→ **Your objective**: Could the lines from the line bearing "Given: Click the equation equals zero portion" to the end of the records below be copied exactly, with the pictures left out and no other lines added?

→ **Supplied data**:
-*-*-

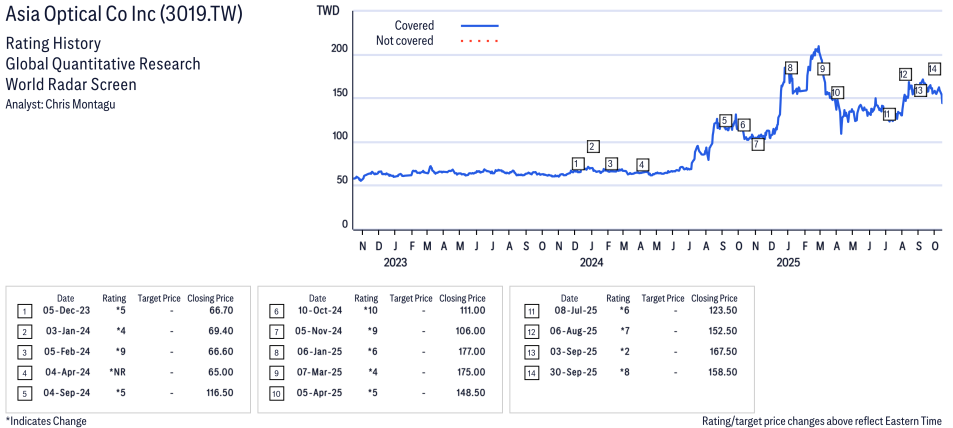Image resolution: width=953 pixels, height=428 pixels.
Task: Click the row 10 number box in table
Action: click(x=276, y=392)
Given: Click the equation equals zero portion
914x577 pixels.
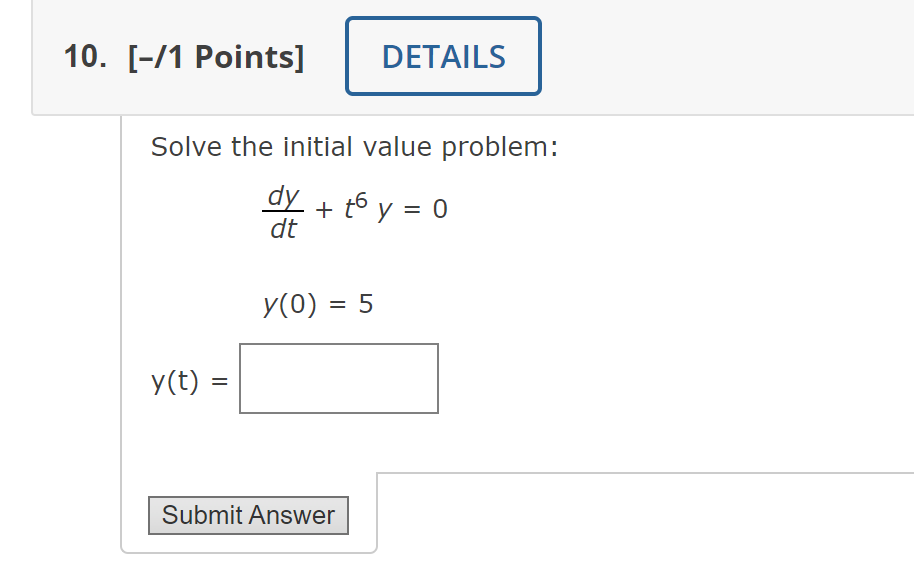Looking at the screenshot, I should click(438, 208).
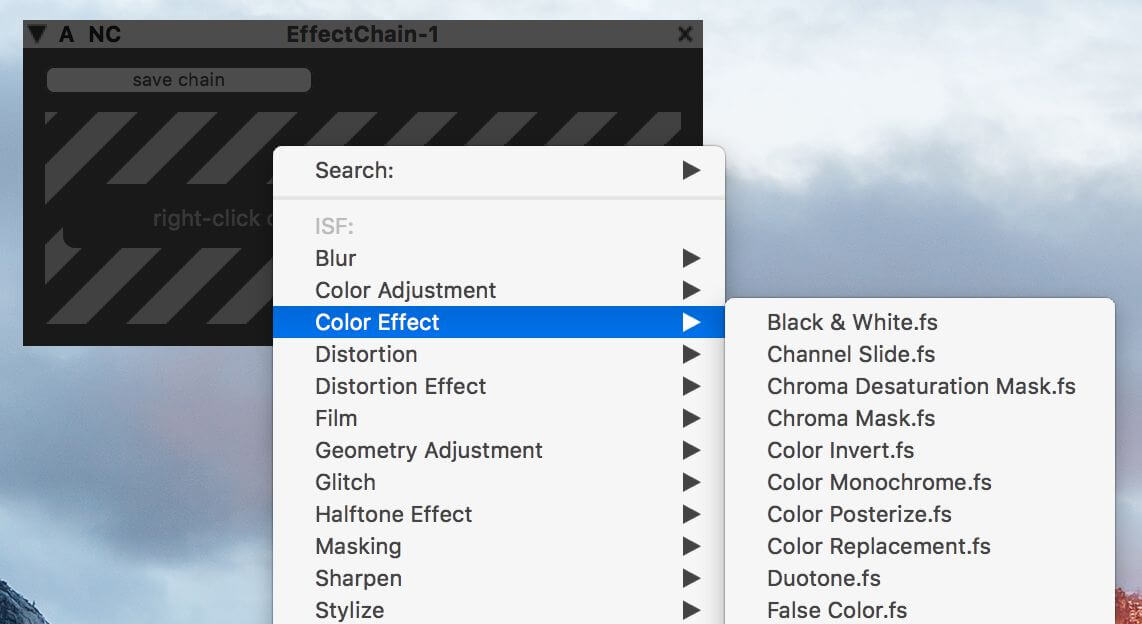Toggle the NC option in the EffectChain header

105,34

-*-*-

→ **Answer to the exercise**:
Given: Click the equation equals zero portion
914x577 pixels.
Looking at the screenshot, I should click(438, 208).
Toggle the NC option in the EffectChain header

105,34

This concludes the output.